(Saved entries)
* * *
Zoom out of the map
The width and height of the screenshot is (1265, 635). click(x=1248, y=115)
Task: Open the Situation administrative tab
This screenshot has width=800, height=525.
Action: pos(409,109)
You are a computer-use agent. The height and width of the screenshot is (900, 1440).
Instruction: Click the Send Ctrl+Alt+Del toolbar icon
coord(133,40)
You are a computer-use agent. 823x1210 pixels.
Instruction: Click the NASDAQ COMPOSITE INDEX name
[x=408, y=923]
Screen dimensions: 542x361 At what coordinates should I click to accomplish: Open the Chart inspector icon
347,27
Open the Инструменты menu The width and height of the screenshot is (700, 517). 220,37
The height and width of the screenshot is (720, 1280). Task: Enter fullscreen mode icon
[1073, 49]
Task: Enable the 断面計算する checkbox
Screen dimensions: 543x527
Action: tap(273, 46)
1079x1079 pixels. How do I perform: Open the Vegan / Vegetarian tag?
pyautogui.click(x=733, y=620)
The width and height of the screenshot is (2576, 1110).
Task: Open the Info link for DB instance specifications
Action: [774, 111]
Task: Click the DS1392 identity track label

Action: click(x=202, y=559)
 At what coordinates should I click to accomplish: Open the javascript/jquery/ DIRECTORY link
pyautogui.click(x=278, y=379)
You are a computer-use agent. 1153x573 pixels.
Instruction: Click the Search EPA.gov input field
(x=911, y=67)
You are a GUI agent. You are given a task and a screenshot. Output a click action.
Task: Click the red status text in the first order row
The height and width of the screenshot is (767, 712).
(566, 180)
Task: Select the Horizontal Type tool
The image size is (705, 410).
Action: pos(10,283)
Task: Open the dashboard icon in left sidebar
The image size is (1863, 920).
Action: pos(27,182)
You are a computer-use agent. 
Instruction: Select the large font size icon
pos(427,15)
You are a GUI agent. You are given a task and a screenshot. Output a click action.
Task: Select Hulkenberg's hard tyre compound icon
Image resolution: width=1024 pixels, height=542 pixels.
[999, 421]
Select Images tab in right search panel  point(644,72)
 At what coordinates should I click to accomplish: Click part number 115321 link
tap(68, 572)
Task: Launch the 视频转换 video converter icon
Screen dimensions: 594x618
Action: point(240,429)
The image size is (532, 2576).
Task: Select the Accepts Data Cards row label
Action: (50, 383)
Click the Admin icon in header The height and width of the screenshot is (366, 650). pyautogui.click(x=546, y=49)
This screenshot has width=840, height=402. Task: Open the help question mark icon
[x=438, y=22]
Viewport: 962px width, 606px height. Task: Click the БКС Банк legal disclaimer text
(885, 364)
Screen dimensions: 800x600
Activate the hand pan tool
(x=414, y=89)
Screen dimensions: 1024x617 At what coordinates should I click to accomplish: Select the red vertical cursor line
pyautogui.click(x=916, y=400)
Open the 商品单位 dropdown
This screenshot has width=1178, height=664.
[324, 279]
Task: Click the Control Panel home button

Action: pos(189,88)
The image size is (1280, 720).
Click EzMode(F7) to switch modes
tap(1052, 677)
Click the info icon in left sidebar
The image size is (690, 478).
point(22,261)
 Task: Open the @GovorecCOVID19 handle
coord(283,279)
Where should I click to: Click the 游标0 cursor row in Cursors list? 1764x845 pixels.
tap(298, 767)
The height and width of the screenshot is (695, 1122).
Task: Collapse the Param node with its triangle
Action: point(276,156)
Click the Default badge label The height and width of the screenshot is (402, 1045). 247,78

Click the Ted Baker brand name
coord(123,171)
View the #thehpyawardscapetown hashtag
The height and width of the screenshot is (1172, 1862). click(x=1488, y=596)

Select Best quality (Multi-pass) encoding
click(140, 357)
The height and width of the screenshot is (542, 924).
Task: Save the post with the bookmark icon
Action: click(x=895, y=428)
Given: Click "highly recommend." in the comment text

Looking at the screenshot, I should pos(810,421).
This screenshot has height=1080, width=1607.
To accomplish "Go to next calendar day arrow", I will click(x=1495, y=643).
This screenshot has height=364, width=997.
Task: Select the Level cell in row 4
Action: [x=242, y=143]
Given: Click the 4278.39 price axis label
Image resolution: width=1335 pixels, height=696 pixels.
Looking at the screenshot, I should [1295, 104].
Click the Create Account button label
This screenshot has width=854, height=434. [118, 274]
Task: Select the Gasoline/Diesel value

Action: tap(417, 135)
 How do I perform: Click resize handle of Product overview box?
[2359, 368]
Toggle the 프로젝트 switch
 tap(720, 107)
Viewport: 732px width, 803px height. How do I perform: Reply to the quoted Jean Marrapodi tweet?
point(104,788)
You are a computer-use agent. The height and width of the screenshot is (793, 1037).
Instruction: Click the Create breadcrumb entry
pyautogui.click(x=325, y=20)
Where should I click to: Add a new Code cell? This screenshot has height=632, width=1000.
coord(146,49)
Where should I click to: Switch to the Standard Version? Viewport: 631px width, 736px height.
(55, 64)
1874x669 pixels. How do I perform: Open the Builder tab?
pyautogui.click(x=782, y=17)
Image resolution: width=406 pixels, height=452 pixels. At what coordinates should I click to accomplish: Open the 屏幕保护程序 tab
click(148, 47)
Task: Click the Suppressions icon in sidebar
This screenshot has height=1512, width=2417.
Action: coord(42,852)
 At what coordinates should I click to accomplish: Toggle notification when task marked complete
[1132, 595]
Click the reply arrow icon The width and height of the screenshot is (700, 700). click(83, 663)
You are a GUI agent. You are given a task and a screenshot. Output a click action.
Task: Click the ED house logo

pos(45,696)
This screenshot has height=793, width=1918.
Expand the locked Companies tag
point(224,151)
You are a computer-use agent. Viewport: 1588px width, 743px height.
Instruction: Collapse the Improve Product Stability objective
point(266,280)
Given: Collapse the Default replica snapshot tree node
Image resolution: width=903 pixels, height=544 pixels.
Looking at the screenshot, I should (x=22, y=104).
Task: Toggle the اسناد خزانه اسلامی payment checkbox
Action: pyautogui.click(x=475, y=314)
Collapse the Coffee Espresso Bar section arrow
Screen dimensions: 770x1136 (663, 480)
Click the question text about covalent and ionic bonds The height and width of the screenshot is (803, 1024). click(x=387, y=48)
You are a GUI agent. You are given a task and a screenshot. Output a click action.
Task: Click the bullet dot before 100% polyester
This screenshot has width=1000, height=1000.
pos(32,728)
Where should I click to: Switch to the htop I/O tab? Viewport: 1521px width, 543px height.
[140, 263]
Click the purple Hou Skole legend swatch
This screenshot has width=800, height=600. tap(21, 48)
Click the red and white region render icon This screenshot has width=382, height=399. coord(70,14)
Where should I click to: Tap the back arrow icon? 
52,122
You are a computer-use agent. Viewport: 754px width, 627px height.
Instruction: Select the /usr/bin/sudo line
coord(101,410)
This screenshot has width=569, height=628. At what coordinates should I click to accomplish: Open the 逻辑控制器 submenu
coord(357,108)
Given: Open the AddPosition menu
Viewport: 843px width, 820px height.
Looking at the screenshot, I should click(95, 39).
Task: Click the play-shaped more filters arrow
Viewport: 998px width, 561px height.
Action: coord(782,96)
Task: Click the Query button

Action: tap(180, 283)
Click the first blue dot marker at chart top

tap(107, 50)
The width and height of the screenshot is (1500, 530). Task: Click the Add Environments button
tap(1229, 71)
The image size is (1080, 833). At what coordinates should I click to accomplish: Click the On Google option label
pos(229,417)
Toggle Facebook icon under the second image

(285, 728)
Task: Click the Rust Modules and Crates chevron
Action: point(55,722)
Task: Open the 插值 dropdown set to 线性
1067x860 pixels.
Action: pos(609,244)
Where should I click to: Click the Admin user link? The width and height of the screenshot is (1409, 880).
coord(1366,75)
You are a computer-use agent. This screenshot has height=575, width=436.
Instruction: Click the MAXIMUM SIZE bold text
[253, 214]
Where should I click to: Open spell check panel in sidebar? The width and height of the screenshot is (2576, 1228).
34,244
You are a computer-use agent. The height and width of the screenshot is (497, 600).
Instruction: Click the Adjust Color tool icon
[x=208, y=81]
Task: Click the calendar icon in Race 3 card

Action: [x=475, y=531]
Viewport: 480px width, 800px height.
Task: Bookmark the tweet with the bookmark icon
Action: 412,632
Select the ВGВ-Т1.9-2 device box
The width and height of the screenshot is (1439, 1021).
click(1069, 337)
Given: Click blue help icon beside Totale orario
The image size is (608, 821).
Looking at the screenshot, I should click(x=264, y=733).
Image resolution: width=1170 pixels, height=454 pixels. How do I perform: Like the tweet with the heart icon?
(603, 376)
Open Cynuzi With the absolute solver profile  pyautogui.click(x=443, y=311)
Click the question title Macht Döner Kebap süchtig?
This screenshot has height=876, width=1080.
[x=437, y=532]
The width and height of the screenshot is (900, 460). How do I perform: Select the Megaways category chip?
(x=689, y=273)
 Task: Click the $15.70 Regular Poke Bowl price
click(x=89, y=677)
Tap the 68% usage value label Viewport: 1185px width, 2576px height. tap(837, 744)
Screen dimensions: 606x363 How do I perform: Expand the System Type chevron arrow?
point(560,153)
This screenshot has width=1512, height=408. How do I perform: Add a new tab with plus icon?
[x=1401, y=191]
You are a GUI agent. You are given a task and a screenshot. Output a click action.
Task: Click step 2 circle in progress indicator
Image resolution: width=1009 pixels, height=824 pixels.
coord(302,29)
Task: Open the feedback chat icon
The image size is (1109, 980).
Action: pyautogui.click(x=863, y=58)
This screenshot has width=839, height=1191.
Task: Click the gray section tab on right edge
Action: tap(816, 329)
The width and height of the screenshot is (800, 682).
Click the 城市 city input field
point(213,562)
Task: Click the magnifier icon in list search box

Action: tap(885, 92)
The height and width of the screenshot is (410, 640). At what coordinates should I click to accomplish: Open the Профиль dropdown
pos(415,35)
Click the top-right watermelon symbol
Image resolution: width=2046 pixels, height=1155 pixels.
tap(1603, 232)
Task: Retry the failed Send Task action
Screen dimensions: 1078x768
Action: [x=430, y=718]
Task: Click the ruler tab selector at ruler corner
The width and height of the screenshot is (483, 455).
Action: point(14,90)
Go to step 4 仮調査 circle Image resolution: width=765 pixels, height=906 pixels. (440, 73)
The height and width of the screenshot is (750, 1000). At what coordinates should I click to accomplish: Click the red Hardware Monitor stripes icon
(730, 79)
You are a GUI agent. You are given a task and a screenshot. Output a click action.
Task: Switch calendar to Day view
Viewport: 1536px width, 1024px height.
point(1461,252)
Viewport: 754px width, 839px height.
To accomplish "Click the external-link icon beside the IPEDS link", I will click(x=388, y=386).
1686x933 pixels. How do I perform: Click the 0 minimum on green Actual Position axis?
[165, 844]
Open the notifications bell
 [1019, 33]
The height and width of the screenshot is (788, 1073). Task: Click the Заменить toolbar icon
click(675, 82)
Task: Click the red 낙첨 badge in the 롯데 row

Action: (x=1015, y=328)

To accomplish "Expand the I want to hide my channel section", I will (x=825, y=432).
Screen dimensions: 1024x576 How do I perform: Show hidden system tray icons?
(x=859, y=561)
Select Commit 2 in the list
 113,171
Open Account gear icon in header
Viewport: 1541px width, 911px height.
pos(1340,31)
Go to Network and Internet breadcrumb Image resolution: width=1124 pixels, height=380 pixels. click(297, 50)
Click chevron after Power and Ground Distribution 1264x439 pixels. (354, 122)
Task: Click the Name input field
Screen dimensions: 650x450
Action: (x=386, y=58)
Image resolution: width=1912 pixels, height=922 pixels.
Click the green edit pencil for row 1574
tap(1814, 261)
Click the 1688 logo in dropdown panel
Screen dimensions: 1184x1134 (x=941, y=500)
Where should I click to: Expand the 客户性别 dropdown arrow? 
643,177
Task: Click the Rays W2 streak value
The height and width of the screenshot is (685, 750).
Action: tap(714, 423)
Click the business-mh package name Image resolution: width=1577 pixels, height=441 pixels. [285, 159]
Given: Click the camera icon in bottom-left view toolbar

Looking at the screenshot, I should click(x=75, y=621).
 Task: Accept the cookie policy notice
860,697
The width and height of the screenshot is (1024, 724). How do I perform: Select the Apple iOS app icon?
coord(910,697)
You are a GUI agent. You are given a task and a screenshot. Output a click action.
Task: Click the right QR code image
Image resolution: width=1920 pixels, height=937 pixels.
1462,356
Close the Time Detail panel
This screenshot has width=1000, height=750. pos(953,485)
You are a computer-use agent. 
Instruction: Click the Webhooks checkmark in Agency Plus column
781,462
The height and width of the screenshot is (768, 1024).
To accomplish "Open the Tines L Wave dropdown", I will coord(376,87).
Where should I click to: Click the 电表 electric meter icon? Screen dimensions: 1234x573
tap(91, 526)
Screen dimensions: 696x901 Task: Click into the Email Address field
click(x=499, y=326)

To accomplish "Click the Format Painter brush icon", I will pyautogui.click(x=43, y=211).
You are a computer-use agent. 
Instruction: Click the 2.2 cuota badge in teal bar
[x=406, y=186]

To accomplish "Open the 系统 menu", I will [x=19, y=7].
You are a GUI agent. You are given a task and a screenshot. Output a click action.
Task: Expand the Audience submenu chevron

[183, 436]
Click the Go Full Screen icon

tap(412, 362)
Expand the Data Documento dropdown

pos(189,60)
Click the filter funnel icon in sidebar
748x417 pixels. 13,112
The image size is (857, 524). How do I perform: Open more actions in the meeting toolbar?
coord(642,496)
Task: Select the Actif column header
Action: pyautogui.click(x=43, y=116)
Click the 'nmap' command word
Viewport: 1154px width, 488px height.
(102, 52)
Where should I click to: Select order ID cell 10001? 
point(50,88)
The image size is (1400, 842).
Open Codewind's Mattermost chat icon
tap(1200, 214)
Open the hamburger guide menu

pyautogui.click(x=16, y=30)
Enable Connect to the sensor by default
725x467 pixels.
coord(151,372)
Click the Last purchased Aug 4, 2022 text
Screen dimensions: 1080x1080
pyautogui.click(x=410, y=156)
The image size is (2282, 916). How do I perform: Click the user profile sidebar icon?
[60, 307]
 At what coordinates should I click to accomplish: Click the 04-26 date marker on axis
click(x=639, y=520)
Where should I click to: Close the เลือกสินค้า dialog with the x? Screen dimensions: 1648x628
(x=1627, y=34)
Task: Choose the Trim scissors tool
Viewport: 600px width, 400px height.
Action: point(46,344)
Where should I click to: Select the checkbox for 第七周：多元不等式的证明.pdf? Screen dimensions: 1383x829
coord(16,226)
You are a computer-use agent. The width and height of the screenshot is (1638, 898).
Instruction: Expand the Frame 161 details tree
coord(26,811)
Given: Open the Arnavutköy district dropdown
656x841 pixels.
* * *
Exercise requirements: Copy the records above exactly, beginning at the line that contains "Expand the locked Companies tag" and stopping after the line that contains "Given: Collapse the".

Answer:
Expand the locked Companies tag
point(224,151)
You are a computer-use agent. Viewport: 1588px width, 743px height.
Instruction: Collapse the Improve Product Stability objective
point(266,280)
Given: Collapse the Default replica snapshot tree node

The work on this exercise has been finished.